Leading up to and following the creation of UNESCO's 2003 Convention for the Safeguarding of the Intangible Cultural Heritage, Canadian folklorists including Gerald Pocius at Memorial and Laurier Turgeon at Laval were instrumental in advancing public folklore projects in Quebec and Newfoundland and Labrador as part of safeguarding measures for intangible cultural heritage, though Canada has not ratified the convention as of 2020. An intangible cultural heritage office was established at the Heritage Foundation of Newfoundland and Labrador in 2008, run on public folklore principles:Newfoundland and Labrador considers the work of safeguarding intangible cultural heritage “public sector folklore.” As such, the province has adopted a strategy for safeguarding that is aligned with the UNESCO ICH Convention, but remains unique to Newfoundland and Labrador. Public folklorist Dale Gilbert Jarvis was hired to run the program, holding the first provincial folklorist position in Canada. Under his direction, the program won the inaugural Jeonju International Award for Promoting ICH in 2019.

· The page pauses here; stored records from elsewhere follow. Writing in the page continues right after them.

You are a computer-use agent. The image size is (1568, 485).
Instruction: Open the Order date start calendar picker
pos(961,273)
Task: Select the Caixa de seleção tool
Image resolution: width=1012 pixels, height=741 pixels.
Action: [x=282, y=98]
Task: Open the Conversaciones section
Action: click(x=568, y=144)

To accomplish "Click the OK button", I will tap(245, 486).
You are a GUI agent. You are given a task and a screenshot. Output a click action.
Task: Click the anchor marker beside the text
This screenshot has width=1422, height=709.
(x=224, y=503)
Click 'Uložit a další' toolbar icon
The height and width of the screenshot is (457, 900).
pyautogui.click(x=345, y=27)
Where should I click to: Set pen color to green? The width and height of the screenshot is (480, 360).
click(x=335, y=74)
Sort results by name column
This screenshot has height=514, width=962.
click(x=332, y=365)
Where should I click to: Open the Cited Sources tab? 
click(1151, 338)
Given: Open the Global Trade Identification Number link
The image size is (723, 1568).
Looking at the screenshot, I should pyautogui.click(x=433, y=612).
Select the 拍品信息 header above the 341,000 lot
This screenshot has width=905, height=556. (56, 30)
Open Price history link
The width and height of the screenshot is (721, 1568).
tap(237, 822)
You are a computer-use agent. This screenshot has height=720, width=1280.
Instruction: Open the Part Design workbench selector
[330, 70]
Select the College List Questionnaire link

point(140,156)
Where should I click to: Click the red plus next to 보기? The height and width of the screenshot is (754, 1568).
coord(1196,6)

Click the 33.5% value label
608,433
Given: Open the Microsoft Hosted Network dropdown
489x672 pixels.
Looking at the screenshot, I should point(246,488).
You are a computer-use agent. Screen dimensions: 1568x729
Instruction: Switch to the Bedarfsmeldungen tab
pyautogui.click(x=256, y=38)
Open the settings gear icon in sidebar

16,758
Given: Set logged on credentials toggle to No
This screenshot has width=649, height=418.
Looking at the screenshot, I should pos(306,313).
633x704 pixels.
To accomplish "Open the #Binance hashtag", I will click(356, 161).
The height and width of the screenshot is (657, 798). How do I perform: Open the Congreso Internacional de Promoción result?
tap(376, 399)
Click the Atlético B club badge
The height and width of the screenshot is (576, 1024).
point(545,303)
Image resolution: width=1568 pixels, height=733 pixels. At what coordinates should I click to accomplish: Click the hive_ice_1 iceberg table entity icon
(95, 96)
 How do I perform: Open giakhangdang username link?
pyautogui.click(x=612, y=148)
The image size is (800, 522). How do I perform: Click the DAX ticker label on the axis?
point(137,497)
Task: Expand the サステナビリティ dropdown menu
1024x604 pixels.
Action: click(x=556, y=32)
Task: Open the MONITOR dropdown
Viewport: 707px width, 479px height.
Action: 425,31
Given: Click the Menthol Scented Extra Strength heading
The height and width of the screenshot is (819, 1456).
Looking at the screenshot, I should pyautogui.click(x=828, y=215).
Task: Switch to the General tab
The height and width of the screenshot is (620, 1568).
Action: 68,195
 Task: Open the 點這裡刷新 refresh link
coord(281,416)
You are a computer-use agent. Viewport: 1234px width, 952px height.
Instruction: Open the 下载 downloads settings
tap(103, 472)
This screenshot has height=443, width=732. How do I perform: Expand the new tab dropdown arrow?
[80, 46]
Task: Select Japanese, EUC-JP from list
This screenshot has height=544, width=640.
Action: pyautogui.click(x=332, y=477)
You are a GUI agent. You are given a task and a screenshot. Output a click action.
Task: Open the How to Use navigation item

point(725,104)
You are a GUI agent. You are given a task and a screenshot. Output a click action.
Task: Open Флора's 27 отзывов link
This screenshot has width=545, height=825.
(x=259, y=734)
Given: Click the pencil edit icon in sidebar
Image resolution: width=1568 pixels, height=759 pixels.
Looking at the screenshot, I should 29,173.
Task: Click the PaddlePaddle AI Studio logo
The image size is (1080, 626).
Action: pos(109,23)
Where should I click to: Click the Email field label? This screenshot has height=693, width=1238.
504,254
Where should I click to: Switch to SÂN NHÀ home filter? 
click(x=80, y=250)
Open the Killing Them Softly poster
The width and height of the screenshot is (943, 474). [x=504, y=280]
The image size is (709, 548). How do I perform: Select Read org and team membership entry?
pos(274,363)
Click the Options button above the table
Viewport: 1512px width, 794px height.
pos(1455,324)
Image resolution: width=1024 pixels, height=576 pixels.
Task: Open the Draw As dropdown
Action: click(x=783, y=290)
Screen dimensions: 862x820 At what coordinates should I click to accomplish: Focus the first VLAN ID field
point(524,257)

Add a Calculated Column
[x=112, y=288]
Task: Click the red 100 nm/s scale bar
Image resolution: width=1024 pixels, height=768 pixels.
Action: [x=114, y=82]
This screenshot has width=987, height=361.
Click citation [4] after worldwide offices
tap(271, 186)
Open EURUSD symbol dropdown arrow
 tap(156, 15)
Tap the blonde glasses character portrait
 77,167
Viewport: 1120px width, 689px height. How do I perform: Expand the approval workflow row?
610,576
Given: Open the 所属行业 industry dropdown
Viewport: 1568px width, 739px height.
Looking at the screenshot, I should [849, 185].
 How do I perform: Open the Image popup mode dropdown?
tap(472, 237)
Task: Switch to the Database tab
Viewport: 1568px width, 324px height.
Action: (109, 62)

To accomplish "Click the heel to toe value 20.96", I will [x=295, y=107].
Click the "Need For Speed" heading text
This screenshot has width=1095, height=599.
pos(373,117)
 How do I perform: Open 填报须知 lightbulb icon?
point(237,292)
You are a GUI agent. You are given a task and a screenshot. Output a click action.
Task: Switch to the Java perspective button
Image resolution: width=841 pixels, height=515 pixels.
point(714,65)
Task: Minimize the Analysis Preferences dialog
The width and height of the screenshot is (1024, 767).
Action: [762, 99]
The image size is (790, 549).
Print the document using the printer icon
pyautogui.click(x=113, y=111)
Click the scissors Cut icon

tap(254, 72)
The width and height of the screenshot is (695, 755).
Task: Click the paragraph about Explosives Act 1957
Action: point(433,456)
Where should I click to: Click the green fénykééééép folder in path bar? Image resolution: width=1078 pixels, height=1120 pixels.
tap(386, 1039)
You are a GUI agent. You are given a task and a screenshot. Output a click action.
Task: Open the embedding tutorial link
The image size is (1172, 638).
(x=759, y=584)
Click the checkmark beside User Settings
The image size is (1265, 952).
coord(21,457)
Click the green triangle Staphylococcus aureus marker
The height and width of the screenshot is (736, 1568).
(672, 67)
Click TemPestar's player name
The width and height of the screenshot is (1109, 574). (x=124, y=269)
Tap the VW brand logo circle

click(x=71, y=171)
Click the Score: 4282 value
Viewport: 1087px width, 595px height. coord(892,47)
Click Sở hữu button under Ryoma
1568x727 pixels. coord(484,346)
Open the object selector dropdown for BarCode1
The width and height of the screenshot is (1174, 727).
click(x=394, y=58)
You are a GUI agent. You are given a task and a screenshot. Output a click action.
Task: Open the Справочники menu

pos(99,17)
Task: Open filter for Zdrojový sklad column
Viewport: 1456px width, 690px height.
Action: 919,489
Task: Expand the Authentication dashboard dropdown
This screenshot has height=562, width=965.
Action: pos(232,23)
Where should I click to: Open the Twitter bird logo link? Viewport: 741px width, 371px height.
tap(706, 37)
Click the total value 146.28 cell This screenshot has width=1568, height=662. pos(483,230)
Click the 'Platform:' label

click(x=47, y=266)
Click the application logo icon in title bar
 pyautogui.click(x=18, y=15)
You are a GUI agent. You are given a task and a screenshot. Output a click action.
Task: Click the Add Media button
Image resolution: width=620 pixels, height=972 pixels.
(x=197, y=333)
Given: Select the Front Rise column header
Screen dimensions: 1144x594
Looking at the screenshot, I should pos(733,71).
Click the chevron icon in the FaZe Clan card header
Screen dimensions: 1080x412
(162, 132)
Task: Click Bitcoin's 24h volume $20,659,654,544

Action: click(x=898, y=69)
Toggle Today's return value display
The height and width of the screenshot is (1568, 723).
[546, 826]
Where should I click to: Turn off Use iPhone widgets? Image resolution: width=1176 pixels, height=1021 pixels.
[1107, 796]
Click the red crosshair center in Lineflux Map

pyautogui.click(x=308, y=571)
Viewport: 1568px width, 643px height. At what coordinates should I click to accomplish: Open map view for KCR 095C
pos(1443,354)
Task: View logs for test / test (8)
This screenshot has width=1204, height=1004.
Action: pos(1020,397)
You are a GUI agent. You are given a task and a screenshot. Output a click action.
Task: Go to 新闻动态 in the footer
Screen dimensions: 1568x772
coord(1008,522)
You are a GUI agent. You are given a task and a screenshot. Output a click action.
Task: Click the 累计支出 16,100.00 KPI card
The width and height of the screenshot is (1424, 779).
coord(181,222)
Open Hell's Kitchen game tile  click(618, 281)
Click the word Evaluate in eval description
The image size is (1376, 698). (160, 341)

In 2007, Memorial University hired Jillian Gould, a folklorist with a background in public sector folklore, and starting in 2010 Memorial began a M.A. with Public and Applied Folklore Co-operative Education route for students wishing to specialize in public folklore. Graduates of the program have gone on to work with a variety of organizations including Heritage Foundation of Newfoundland and Labrador, MUNFLA, City of St. John's, Wooden Boat Museum of NL, Them Days Archive, the Mummers Festival, Folk Arts Society of NL, The Town of Deer Lake, and The Rooms.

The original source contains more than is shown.